The resident doctors had recently embarked on a seven-day warning strike to demand the rescue of their colleague, Dr. Ganiyat Popoola, who was kidnapped almost nine months ago at the National Eye Centre, Kaduna.
In response, the Federal Government expressed disappointment at the doctors’ decision, stating that they would lose seven days’ pay.
However, in an interview with our correspondent on Sunday, Wida, a NARD leader, said, “As you all know what we stand for, we don’t blink when it comes to what we pursue, and we are not negotiating it. If removing from our salary will make us have our colleague back, which was the reason why we went on strike, we see this as the least sacrifice we can make to ensure that our colleague is back. Because for us, what is the whole salary to the life of our colleague? We do not see that as important.

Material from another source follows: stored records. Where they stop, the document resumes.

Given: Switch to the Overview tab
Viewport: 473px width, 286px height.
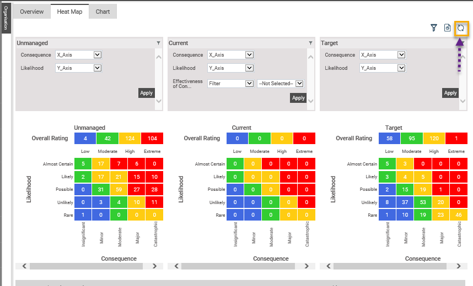Looking at the screenshot, I should tap(31, 12).
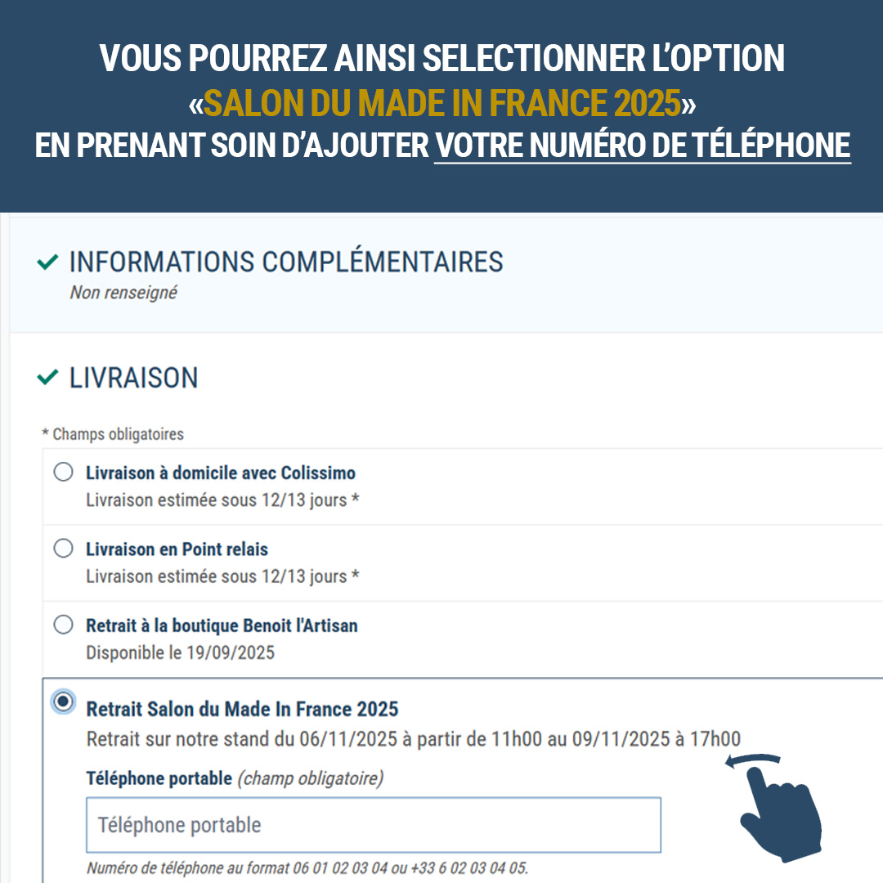Click the "Disponible le 19/09/2025" availability text

180,652
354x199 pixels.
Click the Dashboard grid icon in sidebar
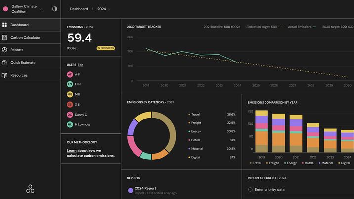click(5, 25)
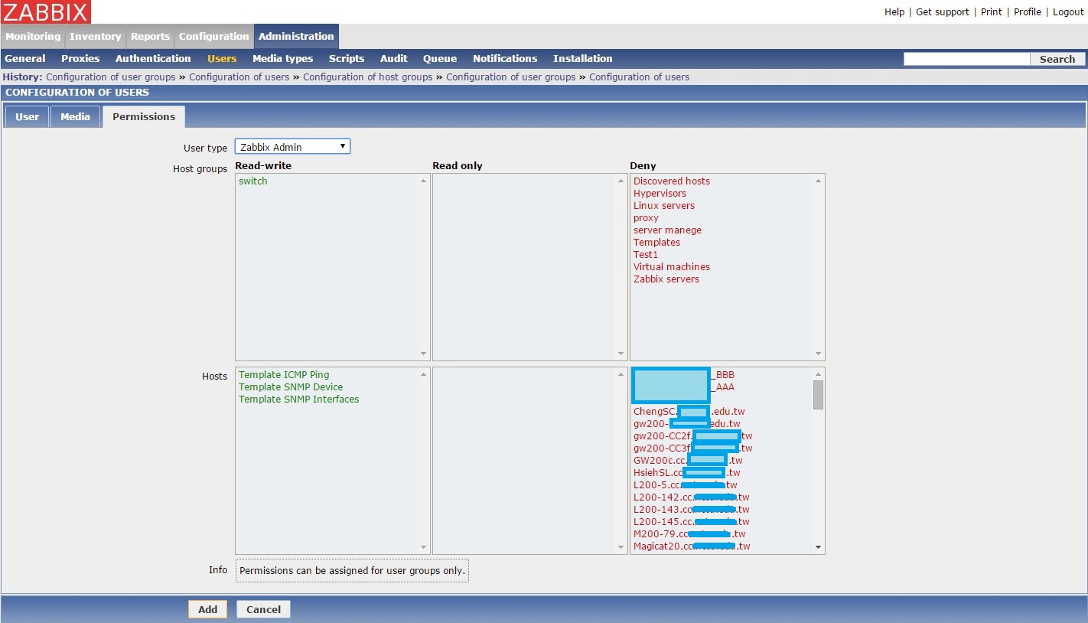Switch to the Media tab
Image resolution: width=1088 pixels, height=623 pixels.
[x=76, y=116]
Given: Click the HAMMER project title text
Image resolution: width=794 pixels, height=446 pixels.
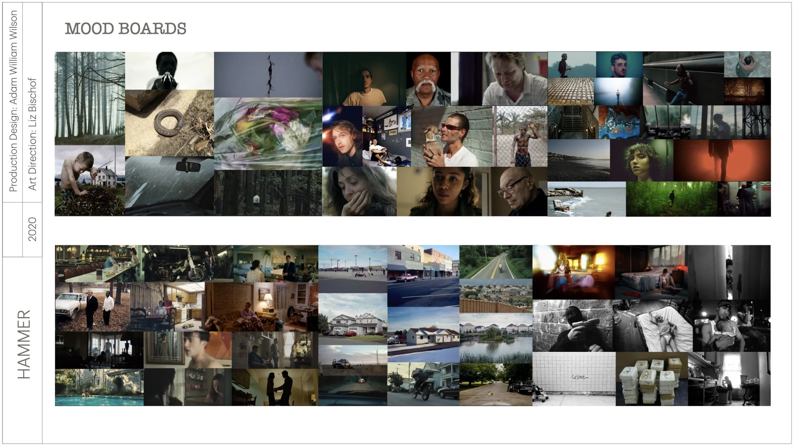Looking at the screenshot, I should 24,344.
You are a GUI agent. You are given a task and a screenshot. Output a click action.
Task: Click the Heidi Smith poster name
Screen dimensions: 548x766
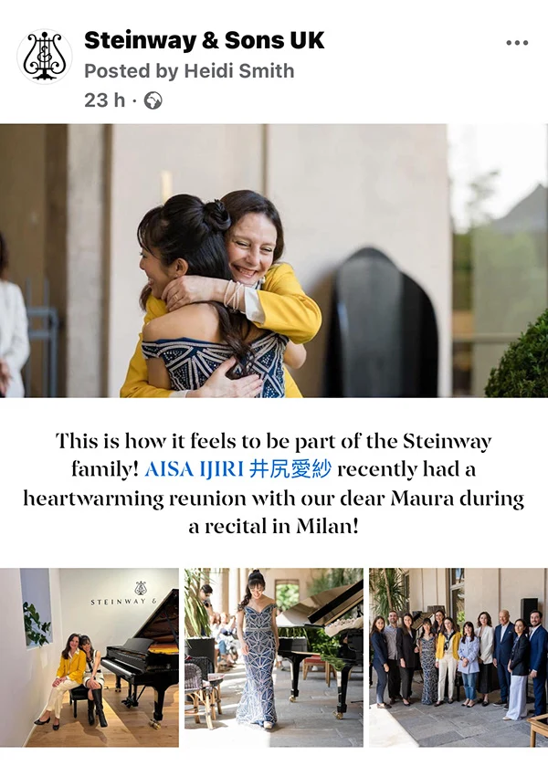[239, 71]
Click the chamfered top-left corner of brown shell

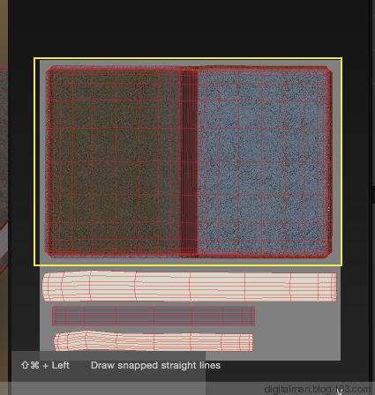(49, 69)

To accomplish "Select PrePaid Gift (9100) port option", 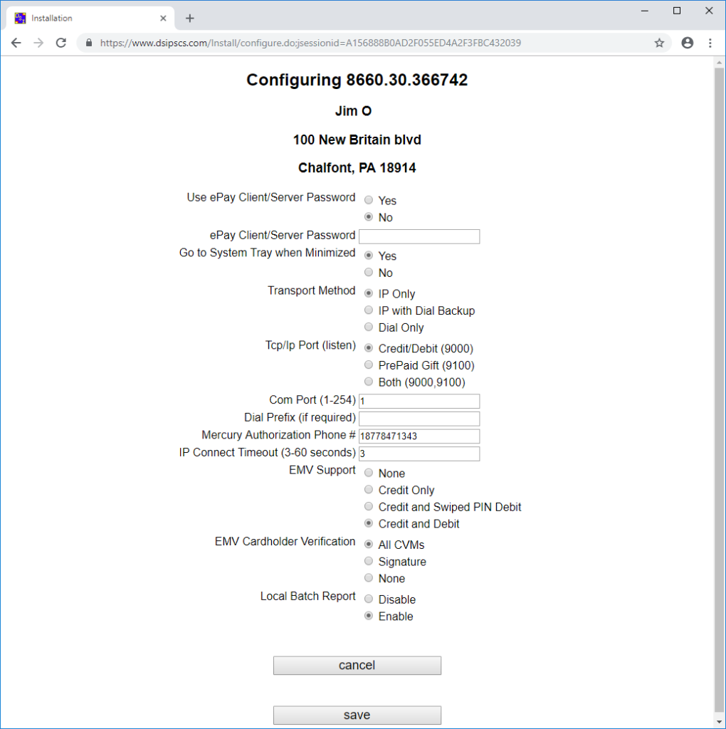I will [369, 365].
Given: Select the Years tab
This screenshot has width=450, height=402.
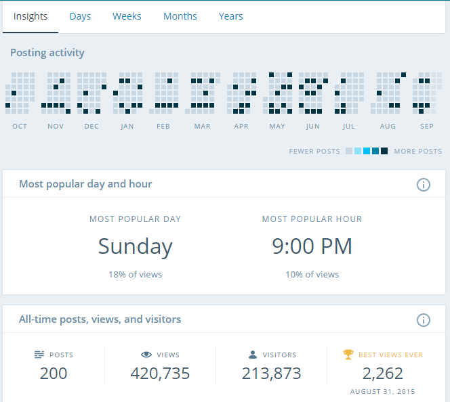Looking at the screenshot, I should click(x=230, y=16).
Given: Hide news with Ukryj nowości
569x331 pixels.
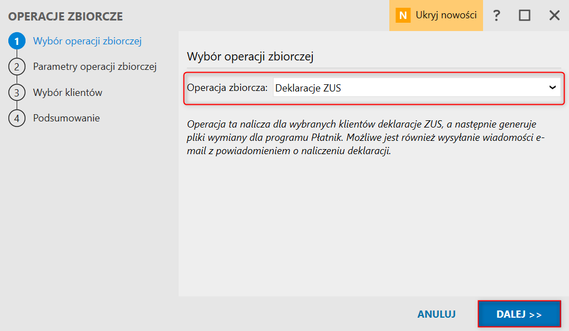Looking at the screenshot, I should pyautogui.click(x=446, y=15).
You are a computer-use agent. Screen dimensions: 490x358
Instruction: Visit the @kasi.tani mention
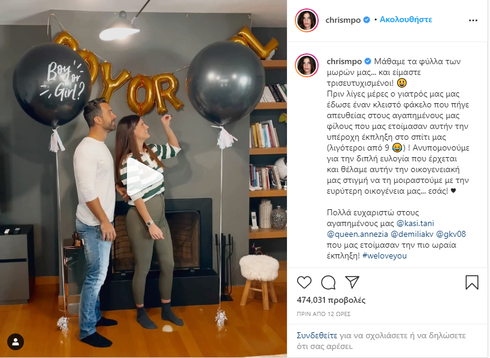click(x=415, y=224)
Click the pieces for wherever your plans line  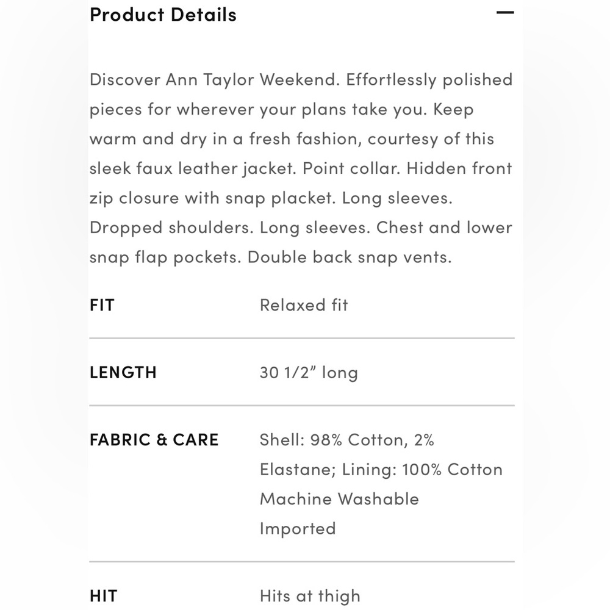(x=282, y=109)
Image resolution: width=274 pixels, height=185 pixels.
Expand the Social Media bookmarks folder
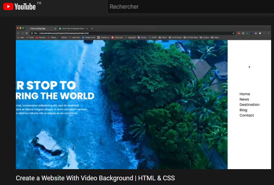point(175,37)
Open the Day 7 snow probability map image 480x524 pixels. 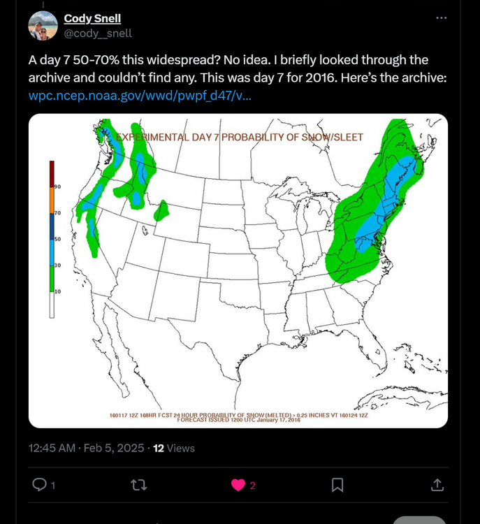238,270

“The life of our colleague is more important than the amount of money they are going to remove from the salaries of the doctors. Is this demand too much to ask for the life of somebody who is in agony and daily pain because she is a doctor?
“So you can see how insensitive this government is. Instead of addressing the main issue, they are trying to see how they can threaten us with the ‘no work, no pay’ policy. But I can assure you, our members don’t care. At the end of the day, if that can be done, then we can succeed in bringing back our colleague. We are far more satisfied than having our salary removed and having our colleague back. It is not something that we would have any regret for.”
Wida added that the association would not back down on its demand.
“Before we went on the strike, we knew those threats from the government. We are ready to pursue all our demands, we are ready for this,” he stated.